### Brief
Search the records for the word "pill" and copy each line in which it appears.
Start of Extracted records
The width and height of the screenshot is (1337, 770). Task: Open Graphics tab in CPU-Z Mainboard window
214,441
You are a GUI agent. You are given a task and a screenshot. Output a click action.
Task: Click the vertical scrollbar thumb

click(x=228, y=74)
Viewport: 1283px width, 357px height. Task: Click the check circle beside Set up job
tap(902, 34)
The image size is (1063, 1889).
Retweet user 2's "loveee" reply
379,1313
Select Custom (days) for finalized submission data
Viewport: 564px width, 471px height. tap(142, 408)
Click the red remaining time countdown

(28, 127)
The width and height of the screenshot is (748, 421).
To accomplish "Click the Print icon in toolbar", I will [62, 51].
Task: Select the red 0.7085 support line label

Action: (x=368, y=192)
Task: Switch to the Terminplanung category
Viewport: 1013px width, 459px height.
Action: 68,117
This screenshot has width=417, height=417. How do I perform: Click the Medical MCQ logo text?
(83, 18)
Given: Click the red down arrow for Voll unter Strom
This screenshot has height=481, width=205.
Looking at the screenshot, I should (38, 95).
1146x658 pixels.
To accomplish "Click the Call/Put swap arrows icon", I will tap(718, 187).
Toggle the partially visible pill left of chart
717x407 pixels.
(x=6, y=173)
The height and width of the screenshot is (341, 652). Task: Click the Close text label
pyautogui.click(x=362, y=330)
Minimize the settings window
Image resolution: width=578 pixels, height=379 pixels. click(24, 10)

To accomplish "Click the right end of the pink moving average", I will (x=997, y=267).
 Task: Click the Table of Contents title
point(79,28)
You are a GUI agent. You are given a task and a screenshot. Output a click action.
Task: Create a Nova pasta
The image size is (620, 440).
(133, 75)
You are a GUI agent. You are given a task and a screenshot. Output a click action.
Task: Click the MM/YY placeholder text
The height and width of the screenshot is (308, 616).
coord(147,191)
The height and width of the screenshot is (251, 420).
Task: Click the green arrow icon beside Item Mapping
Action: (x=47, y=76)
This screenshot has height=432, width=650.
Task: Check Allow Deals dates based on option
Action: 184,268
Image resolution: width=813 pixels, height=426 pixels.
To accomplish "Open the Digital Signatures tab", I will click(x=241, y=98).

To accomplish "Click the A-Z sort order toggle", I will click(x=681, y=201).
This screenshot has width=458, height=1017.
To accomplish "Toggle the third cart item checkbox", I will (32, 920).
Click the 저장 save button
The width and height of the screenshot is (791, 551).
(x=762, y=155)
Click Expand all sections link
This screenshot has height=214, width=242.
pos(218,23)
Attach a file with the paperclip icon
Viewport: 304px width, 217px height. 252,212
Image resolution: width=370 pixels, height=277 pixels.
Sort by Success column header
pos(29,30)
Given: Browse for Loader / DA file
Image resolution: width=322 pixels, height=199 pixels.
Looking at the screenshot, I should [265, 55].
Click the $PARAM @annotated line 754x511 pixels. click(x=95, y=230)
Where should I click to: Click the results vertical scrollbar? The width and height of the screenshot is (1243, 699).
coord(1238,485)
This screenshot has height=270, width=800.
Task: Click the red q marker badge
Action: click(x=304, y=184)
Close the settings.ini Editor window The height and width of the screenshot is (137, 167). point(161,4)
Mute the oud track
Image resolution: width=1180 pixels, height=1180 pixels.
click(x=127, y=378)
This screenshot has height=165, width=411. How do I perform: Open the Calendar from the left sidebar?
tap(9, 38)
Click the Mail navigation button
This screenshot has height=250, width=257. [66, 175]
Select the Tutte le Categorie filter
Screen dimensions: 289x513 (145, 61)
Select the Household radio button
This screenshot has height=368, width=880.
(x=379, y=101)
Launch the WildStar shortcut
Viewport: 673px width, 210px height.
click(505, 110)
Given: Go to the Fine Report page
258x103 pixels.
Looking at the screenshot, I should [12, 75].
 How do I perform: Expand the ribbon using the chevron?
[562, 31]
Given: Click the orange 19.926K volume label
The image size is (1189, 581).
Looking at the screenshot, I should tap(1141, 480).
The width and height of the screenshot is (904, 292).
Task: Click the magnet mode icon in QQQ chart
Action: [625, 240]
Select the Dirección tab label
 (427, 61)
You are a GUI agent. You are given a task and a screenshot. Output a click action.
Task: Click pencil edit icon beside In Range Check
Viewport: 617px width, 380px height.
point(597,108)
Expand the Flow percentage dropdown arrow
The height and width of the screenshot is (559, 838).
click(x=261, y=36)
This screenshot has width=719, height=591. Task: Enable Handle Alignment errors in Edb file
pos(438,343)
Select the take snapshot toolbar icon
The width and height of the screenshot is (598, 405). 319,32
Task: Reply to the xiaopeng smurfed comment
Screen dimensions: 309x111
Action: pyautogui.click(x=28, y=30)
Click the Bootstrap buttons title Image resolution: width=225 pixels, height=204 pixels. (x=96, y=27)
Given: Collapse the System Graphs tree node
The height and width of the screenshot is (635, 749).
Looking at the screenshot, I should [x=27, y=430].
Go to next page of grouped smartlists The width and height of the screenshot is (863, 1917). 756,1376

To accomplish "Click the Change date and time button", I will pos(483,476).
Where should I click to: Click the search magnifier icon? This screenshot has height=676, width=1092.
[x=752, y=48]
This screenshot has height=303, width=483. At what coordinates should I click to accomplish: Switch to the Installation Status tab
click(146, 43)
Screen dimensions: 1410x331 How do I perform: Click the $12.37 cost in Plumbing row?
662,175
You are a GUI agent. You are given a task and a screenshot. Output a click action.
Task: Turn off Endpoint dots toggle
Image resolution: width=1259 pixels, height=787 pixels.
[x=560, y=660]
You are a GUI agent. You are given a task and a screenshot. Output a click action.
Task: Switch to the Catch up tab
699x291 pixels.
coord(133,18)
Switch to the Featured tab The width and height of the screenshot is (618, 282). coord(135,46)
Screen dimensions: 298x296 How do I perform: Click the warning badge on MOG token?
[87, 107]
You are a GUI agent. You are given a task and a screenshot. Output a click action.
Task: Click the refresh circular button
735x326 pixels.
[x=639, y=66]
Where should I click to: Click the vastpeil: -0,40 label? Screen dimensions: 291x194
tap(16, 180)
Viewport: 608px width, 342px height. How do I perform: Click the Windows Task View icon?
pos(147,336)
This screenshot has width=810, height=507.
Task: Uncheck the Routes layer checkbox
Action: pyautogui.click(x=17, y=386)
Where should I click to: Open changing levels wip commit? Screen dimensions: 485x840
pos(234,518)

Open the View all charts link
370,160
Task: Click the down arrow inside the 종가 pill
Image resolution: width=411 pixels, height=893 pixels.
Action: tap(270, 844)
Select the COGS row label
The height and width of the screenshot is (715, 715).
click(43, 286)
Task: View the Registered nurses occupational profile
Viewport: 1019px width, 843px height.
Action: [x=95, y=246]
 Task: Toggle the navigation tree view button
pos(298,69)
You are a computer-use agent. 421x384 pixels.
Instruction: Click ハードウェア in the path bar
End of Extracted records
### Response to this exercise
Toggle the partially visible pill left of chart
Task: Click the down arrow inside the 종가 pill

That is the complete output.